Ms. Forster slides open the door. Vivian sees her and begins to cry. Her only friend, you see. Ms. Forster removes her shoes and lies next to Vivian and reads her Runaway Bunny, a children’s story, something that isn’t John Donne. Vivian cries herself to sleep. Ms. Forster kisses her tenderly on the head, fares her well, and leaves. This scene is so tender, so compassionate, so poignant, one can’t help but cry.

And 10 or 15 minutes later, the movie’s over.

Except it isn’t. See, it’s this piece that keeps me from turning off the DVD player. (Yes, I own this movie.) It doesn’t contain trills or glisses or fugal elements. Three-note repeating sequences on the piano with that gentle, bassy boom every so often at the left of the keyboard, and the cello sweeps along the progression with long, bowing tones. Two – TWO! – instruments. It seems like it could go forever – I want it to – but here, it lasts eight and a half minutes.
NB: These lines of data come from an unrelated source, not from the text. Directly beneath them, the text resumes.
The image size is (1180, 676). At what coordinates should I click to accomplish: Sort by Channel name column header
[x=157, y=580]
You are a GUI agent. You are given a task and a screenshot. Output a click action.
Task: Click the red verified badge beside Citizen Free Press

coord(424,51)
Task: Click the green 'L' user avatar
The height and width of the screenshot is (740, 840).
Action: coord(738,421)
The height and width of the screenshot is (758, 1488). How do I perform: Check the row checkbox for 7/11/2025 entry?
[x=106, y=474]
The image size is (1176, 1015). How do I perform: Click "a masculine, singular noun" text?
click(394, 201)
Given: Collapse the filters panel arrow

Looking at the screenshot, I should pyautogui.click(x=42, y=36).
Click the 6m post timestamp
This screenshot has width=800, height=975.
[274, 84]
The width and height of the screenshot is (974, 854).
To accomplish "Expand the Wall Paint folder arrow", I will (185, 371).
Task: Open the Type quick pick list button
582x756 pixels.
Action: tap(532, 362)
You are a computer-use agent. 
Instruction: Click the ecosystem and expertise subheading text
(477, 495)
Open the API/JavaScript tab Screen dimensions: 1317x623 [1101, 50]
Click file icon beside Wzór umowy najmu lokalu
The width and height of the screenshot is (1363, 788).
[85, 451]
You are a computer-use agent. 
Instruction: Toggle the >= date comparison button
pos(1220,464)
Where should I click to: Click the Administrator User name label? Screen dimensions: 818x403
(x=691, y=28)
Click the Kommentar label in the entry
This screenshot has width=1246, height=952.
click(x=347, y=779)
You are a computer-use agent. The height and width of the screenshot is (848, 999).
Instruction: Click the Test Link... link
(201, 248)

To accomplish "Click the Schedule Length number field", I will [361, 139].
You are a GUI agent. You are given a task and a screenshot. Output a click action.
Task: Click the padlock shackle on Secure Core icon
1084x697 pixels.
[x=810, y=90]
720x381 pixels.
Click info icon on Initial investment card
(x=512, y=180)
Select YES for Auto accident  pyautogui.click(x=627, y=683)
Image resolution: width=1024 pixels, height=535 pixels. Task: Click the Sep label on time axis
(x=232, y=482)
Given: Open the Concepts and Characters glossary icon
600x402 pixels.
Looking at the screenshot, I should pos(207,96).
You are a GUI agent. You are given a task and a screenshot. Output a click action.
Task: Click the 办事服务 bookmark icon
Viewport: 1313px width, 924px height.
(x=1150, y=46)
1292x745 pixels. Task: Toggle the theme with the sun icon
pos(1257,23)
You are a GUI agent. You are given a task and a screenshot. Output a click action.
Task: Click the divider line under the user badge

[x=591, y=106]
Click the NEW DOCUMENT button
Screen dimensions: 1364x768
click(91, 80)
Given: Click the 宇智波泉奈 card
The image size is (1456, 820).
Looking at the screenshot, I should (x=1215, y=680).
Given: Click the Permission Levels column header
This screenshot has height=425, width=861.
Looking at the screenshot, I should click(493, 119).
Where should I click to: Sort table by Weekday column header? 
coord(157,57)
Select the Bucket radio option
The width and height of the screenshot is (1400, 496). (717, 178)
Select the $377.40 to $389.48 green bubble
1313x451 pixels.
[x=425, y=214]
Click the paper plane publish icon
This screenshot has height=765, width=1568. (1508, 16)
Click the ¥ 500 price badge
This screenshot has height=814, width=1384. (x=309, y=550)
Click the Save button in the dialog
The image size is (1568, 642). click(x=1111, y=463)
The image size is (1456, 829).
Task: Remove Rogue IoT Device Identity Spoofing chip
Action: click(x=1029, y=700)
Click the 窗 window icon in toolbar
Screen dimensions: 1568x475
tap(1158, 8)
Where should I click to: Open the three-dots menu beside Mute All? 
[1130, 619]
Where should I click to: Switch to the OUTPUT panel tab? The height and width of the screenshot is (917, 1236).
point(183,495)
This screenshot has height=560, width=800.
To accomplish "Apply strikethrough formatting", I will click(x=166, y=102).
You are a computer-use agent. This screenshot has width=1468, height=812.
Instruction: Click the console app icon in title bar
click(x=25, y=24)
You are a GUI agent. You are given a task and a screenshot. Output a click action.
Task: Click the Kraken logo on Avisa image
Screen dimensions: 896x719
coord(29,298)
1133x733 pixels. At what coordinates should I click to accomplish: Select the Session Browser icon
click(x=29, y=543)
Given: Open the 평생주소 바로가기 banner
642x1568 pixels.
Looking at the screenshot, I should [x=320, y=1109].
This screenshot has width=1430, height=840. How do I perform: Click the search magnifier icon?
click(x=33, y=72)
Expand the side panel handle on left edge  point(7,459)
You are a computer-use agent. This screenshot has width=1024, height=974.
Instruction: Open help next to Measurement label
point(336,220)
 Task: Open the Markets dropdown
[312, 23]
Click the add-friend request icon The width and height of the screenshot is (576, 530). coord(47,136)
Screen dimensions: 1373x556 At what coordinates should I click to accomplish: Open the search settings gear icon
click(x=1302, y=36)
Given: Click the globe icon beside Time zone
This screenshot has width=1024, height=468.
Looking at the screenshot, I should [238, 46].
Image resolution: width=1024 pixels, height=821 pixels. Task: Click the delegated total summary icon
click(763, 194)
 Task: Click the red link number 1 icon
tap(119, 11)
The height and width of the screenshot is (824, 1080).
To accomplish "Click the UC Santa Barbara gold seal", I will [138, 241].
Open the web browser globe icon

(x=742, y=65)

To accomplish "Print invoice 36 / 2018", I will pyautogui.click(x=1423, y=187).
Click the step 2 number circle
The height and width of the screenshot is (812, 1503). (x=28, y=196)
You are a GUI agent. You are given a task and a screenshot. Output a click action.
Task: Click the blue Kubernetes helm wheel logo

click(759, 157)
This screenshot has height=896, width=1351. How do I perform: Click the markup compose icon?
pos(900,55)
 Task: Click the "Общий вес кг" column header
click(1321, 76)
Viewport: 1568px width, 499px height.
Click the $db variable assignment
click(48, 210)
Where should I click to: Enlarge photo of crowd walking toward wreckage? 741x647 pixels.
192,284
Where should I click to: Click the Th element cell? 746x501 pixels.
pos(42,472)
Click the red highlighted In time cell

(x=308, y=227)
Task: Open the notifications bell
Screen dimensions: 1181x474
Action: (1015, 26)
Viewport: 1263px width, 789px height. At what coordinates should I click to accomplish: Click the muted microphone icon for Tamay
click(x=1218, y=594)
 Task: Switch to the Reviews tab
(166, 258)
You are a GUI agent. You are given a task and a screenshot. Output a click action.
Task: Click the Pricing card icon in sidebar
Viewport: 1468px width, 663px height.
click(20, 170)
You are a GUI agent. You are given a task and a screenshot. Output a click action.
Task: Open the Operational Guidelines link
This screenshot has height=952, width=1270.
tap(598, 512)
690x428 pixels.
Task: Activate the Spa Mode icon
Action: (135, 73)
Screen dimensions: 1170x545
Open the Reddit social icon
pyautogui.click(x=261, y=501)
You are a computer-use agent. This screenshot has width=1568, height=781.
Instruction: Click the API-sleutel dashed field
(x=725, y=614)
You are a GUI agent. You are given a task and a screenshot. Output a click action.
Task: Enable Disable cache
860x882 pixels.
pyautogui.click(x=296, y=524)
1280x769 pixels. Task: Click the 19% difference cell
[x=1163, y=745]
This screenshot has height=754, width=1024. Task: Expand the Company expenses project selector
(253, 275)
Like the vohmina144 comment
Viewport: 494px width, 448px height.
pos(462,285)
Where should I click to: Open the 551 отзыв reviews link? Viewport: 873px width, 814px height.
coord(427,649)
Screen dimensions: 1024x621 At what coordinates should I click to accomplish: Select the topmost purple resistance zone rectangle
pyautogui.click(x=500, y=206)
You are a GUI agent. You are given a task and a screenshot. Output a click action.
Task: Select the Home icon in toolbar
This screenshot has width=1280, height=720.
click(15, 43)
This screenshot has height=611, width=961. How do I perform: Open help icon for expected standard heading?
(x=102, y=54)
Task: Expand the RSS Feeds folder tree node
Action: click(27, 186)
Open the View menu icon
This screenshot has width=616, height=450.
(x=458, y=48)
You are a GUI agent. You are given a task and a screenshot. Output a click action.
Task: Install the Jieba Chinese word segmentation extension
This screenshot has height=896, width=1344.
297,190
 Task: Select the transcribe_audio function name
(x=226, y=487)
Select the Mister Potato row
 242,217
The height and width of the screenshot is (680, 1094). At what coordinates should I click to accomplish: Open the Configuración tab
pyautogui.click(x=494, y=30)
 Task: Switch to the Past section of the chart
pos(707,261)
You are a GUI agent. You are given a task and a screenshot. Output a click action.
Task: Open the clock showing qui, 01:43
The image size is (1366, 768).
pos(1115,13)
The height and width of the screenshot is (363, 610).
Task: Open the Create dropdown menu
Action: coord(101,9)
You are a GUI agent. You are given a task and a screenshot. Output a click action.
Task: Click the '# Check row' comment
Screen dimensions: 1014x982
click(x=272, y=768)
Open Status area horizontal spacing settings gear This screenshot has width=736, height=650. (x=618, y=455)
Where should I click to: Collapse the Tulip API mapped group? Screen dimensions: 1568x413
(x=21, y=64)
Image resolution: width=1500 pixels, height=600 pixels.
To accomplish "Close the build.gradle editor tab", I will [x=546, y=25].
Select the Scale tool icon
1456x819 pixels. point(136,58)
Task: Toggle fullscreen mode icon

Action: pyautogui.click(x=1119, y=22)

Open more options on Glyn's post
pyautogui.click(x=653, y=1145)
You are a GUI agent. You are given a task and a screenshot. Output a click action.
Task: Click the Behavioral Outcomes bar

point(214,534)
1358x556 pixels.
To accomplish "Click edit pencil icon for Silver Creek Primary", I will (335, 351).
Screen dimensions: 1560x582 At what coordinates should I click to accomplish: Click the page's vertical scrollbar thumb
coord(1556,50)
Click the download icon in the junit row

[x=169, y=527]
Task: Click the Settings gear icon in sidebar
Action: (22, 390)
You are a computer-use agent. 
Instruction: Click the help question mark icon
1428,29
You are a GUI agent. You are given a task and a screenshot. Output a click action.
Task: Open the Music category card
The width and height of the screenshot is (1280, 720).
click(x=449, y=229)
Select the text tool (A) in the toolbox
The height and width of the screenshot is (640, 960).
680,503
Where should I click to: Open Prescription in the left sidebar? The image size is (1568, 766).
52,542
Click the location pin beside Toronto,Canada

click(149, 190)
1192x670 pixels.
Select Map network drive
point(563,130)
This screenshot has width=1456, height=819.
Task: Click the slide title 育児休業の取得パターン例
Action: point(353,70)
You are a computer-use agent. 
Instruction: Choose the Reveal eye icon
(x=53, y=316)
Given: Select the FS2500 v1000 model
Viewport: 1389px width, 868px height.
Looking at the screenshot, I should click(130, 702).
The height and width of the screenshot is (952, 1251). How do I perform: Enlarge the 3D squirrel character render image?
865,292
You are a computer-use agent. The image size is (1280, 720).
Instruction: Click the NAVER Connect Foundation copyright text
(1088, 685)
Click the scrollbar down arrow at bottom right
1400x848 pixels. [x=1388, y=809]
It’s powerful, it’s so simple it’s brilliant and it’s brilliant because the catharsis just happens, and like Mr. Pärt says, I can see all these colo(u)rs, and my life seems to gain all this depth and passion and … clarity. Colors. Definition. Meaning. If I had stopped that movie before the credits rolled seven years ago, I would have been fine, but since I didn’t, I can’t imagine its absence. It’s white light I can see.